To do: Below are entries. Copy exactly the lines running from the line that holds "Instruction: Click the 制造物品 craft button" to the line that holds "Task: Click the calendar date icon in toolbar", with both ends included.

Listed records:
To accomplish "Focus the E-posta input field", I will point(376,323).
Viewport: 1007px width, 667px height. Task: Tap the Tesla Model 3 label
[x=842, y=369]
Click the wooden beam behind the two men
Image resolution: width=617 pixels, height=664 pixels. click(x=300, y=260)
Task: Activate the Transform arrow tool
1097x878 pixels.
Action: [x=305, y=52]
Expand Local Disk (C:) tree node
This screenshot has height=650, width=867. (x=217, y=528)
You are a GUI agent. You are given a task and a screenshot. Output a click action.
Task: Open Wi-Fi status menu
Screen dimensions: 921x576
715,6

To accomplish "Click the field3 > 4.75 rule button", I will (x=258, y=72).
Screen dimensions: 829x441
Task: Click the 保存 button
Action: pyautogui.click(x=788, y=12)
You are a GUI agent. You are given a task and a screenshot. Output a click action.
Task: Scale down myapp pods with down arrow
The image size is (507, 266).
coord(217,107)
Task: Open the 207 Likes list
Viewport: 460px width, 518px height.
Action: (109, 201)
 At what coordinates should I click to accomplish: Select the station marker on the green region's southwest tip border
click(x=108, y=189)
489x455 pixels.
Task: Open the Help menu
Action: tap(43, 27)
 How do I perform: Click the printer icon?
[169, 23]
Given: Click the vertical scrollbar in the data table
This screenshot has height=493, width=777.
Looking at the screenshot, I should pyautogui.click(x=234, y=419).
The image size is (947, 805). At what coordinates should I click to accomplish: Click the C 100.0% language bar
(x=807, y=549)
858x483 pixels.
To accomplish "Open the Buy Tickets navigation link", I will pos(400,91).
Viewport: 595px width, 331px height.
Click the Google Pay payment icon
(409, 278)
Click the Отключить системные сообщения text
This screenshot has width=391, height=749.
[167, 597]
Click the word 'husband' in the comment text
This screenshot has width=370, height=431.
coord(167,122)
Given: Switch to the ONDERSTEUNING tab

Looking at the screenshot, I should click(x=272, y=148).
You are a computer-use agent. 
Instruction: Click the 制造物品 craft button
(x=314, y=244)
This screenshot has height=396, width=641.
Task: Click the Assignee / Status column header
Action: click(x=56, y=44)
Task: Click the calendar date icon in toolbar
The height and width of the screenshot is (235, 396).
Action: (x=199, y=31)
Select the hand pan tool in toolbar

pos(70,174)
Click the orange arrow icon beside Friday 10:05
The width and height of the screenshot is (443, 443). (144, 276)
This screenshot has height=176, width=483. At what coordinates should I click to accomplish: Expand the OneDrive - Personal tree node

Expected answer:
Instruction: Click the 制造物品 craft button
(x=314, y=244)
This screenshot has height=396, width=641.
Task: Click the Assignee / Status column header
Action: click(x=56, y=44)
Task: Click the calendar date icon in toolbar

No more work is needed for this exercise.